Tetapi, dengan semakin luasnya kawasan yang dibebaskan dan daerah yang ditaklukkan, kekayaan dari rampasan perang (ghanimah) juga bertambah, termasuk pemasukan dari kharaj dan jizyah (pajak). Semuanya masih diatur secara sangat sederhana.

Meski sebagian hasil rampasan dan pemasukan dari kharaj dan jizyah ini sudah dikeluarkan untuk membiayai pembangunan berbagai fasilitas umum serta ketertiban hukum di daerah yang ditaklukkan, kelebihan dari semua hasil pemasukan itu masih sangat besar.

Kondisi tersebut memaksa Khalifah Umar bin Khattab RA untuk memikirkan suatu sistem moneter atau keuangan negara yang baru tumbuh itu.
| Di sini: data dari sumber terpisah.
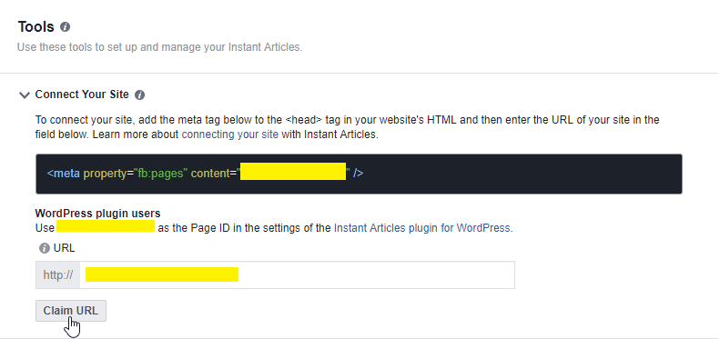Select the highlighted Page ID after 'Use'
The height and width of the screenshot is (339, 720).
click(106, 226)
Dalam beberapa sumber dikisahkan, sepulangnya dari menaklukkan Bahrain, Abu Hurairah RA menghadap Khalifah Umar dengan membawa uang 500 ribu dirham—jumlah yang sangat besar pada masa itu—sebagai hasil rampasan perang.

Sejak saat itu, Umar membentuk lembaga keuangan khusus atau yang lebih dikenal dengan istilah baitul maal. Pada tahap awal dibentuk, keberadaan baitul maal difungsikan sebagai tempat untuk menghimpun kelebihan dari hasil rampasan perang serta pemasukan dari pembayaran jizyah dan kharaj.

Dari dana yang terkumpul di baitul maal ini, Khalifah Umar mulai menerapkan sistem pemberian tunjangan kepada orang-orang Arab pedalaman yang selama ini menjadi tentara pasukan Islam.

Pemberian tunjangan ini dimaksudkan agar para tentara tersebut dapat mengkhususkan diri dalam berjihad di jalan Allah, mereka bebas sepenuhnya melaksanakan tugas dakwah. Tujuan lainnya agar tentara Muslim ini senantiasa siap melaksanakan tugas dalam menegakkan agama Islam.

Bersamaan dengan diberlakukannya sistem ini, Umar mulai menerapkan pelarangan pembagian tanah kepada tentara di daerah yang sudah diduduki supaya mereka tidak mementingkan mengolah tanah daripada berjihad.

Tidak hanya tunjangan bagi orang-orang dari kalangan militer. Baitul maal ini juga mengurusi tunjangan untuk masyarakat sipil.

Dalam beberapa sumber, lembaga tersebut digambarkan laiknya sebuah kantor registrasi yang mencatat dan menghitung orang-orang dari kalangan militer dan sipil yang harus mendapat tunjangan.

Pada masa kekhalifahan Islam, dana baitul maal tersebut juga banyak dipergunakan untuk memerdekakan budak. Sehingga, baitul maal ini memiliki peran besar dalam menghapus sistem perbudakan di wilayah kekuasaan Islam.

Pada masa Dinasti Umayyah, khususnya Umar bin Abdul Aziz, fungsi baitul maal terus meluas. Tidak hanya menyalurkan dana tunjangan, tetapi juga dikembangkan dan diberdayakan untuk menyalurkan pembiayaan demi keperluan pembangunan sarana dan prasarana umum.

Bahkan, baitul maal juga dipakai untuk membiayai proyek penerjemahan buku-buku kekayaan intelektual Yunani kuno. Di sinilah gelombang intelektual Islam dimulai. Inilah salah contoh pengelolaan filantropi yang baik.